Pedro do Coutto
Os fatos comprovaram a investida do Ministério da Saúde para montar e operar uma corrupção gigantesca, como ficou comprovado na encomenda da vacina produzida na Índia. O presidente da República não sabia o que estava se passando e com isso enfraqueceu-se politicamente, confirmando o princípio não só político, mas da vida humana de que não adianta lutar contra os fatos. Eles ressurgem com efeitos ainda mais arrasadores.
O projeto de corrupção que culminou com o afastamento do encarregado da compra da Covaxin era maior e mais concreto do que se poderia pensar. O representante da Saúde queria que a intermediação por uma empresa participante da articulação pagasse uma propina de US$ 1 por dose de vacina.
ESCÂNDALO – A intermediação em casos assim já é esquisita em si. As demais produtoras com preços muito inferiores ao de US$ 15 a unidade não incluíram nenhuma intermediação em suas ofertas. A reportagem de Constança Rezende, Folha de São Paulo de ontem, manchete da edição, destaca com nitidez o aspecto dramático do escândalo que estava sendo preparado.
Não fosse a imprensa e a CPI do Senado, o estranho caso teria se realizado com um prejuízo total para o Brasil, proporcionando indiretamente talvez mais 100 mil mortes, justamente em consequência de um fornecimento que pelo preço tornar-se-ia mais restrito e pela demora ainda mais fatal. No O Globo, Paula Ferreira, Jussara Soares, Melissa Duarte e Paulo Cappelli acentuam a decisão tardia, mas inevitável, do governo Bolsonaro de suspender o contrato com a fabricante e comercializadora da Covaxin.
Logo, o presidente da República e o ministro Marcelo Queiroga reconheceram tacitamente a existência de um contrato que previa até um adiantamento no valor de US$ 45 milhões. Uma outra reportagem da Folha, da Natália Cancian, focaliza o recuo que destaca a fraqueza de um governo que, na campanha eleitoral de 2018, apresentou como compromisso de honra exatamente o combate à corrupção que se instalou sob o patrocínio da bancada do Centrão, fisiológica ao extremo, e o endosso por parte do líder do governo na Câmara, deputado Ricardo Barros.
RASTROS – A derrota do governo foi total, seja no aspecto da improbidade, no aspecto político e no efeito eleitoral para 2022. O panorama hoje na Esplanada de Brasília é o de um desabamento que deixa rastros quase impossíveis de se apagar e cujos efeitos intoxicam toda a administração federal.

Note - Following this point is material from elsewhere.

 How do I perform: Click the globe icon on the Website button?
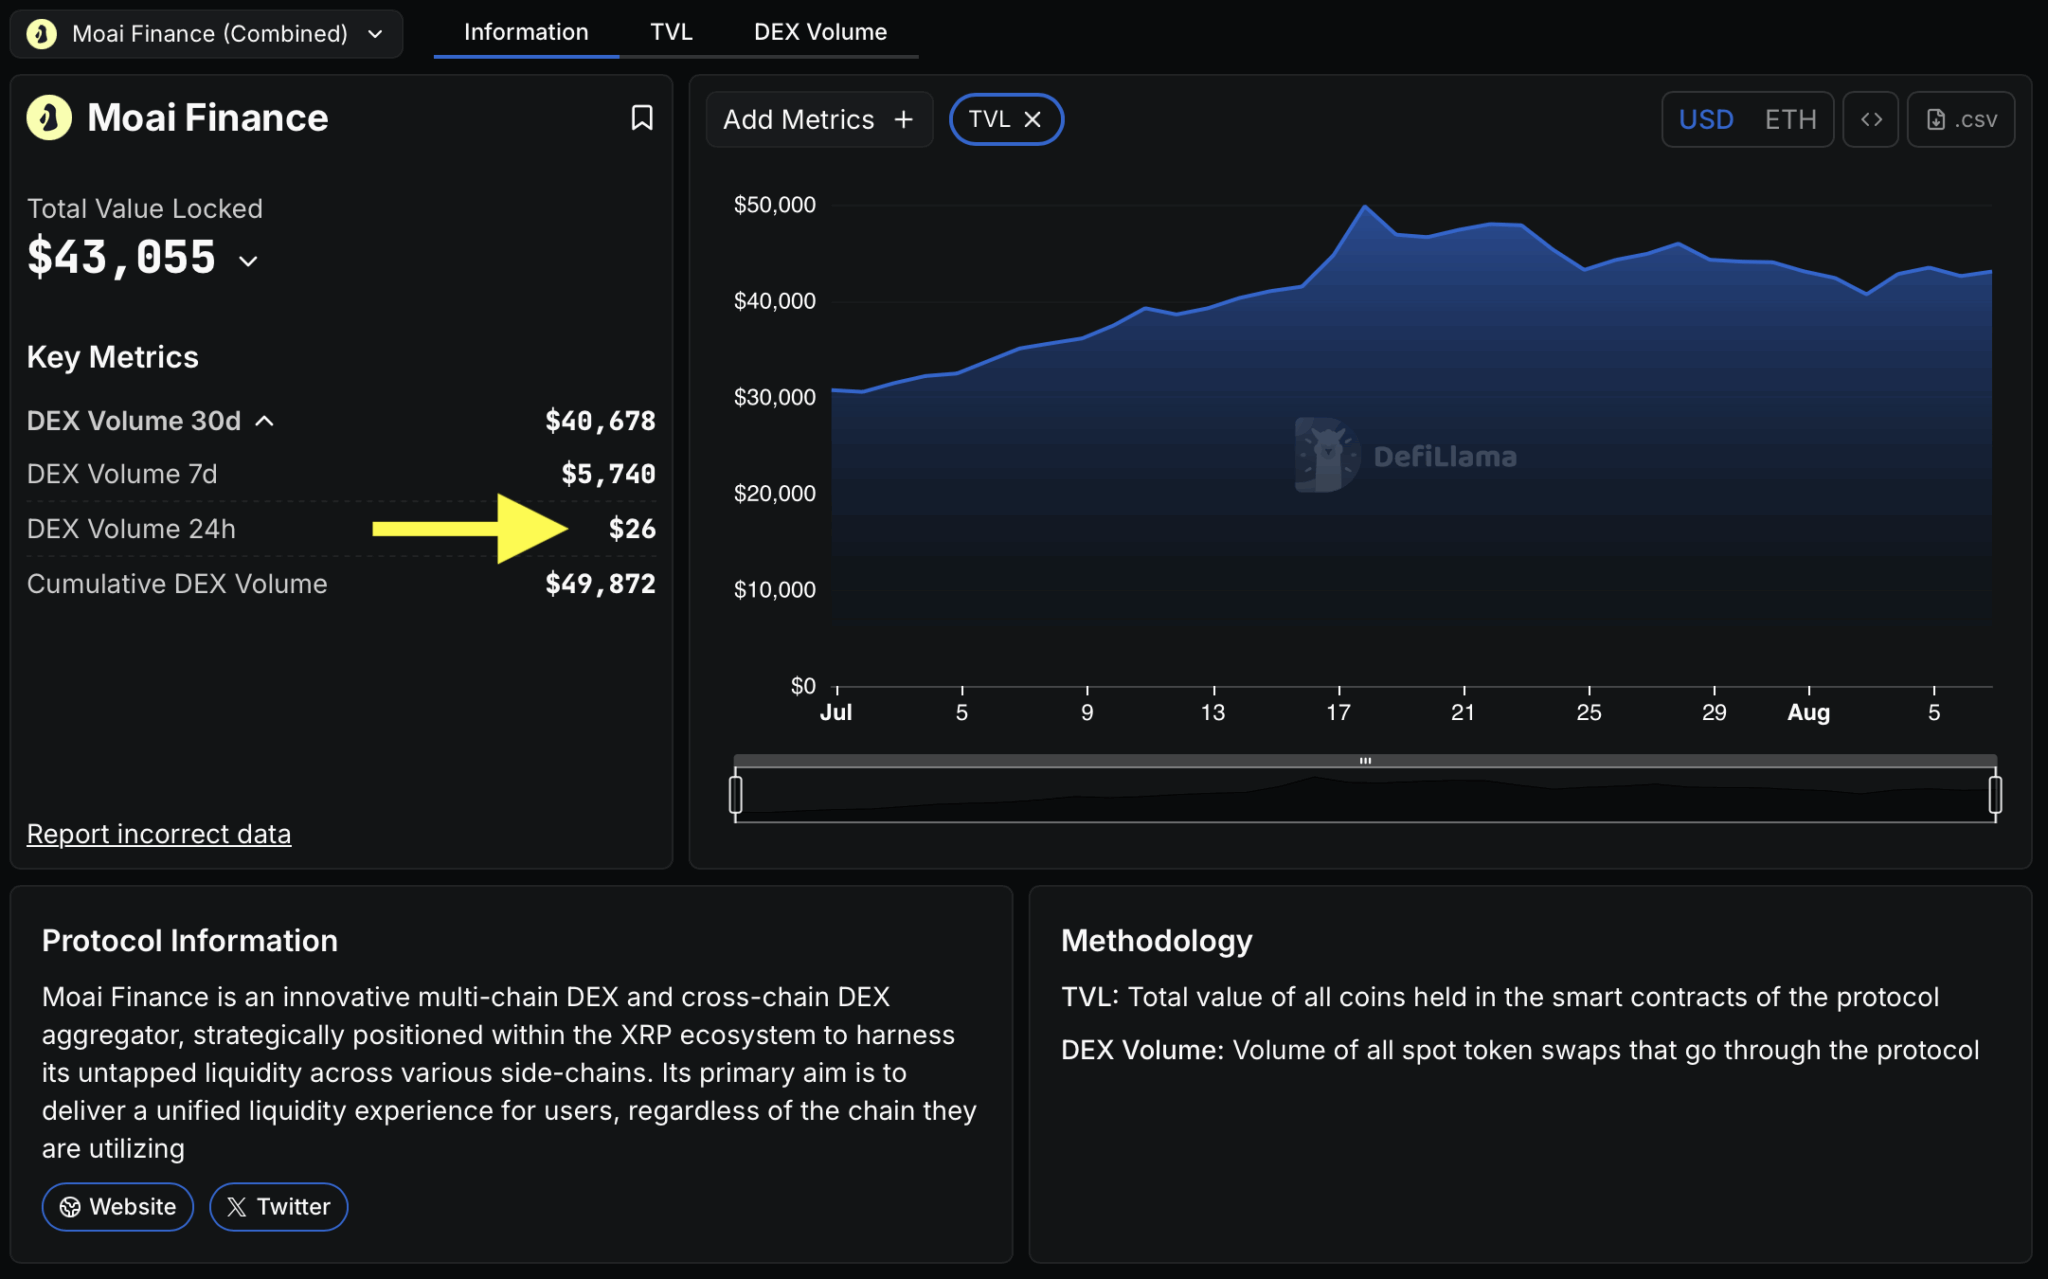(x=70, y=1207)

Aliás, já fortemente intoxicada pelo ex-ministro da Educação Abraham Weintraub que na reunião de maio de 2020 bradou pela prisão, sem motivo, dos ministros do Supremo Tribunal Federal, classificando-os de “vagabundos”. A mesma reunião, cujo vídeo se encontra nas redes, liberação determinada pelo ministro Celso de Mello do STF, representa um momento de tristeza porque fica na história como registro de uma falta de administração.
O ex-ministro Ricardo Salles, demitido do Meio Ambiente, usou a expressão “passar a boiada” quanto à liberação de investimentos na Amazônia independentemente de licença ambiental. Na mesma reunião, o ministro Paulo Guedes defendeu a venda do Banco do Brasil, esquecendo que o principal estabelecimento de crédito brasileiro tem grande parte de seu capital colocado através de ações no mercado da Bovespa.

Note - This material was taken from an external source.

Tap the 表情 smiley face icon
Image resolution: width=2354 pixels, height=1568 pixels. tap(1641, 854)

IMPEACHMENT – Thiago Resende e Daniele Brand, Folha de São Paulo, sustentam que Jair Bolsonaro ainda tem base no Congresso para obstruir a tramitação das dezenas de pedidos de impeachment que se encontram no arquivo de ferro do presidente da Câmara, deputado Arthur Lira.
Conforme disse no início deste artigo, Bolsonaro pode permanecer em Brasília até as eleições de 2022, mas o seu poder de governar está flutuando junto às nuvens da desinformação e do desinteresse em saber e ter conhecimento. A informação é, em última análise, tanto a fonte quanto o poder de administrar o país. Na ausência de qualquer projeto de governo, a impressão que se tem é a de uma nau sem rumo enfrentando mares revoltos e tornando o chefe do Executivo no maior adversário de si mesmo.
Acrescente-se ao quadro desolador mais um fato de grande amplitude: o aumento das tarifas de energia elétrica. Sobem os custos da indústria, do comércio e dos serviços através da eterna cadeia de repasses. Só nós, os consumidores, não temos para quem repassar, pois estamos no final da linha. O ministro Paulo Guedes deve saber disso.